# TASK DETAILS
Skip all lines in the entries below that come before the one containing "clicking here (430, 361)". Repeat that line and the rest exactly.

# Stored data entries
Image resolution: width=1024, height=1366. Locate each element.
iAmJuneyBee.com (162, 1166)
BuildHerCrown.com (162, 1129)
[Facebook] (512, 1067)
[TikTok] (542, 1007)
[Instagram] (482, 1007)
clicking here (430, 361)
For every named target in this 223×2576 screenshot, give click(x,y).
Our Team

# WRITTEN ANSWER
clicking here (430, 361)
For every named target in this 223×2576 screenshot, give click(x,y).
Our Team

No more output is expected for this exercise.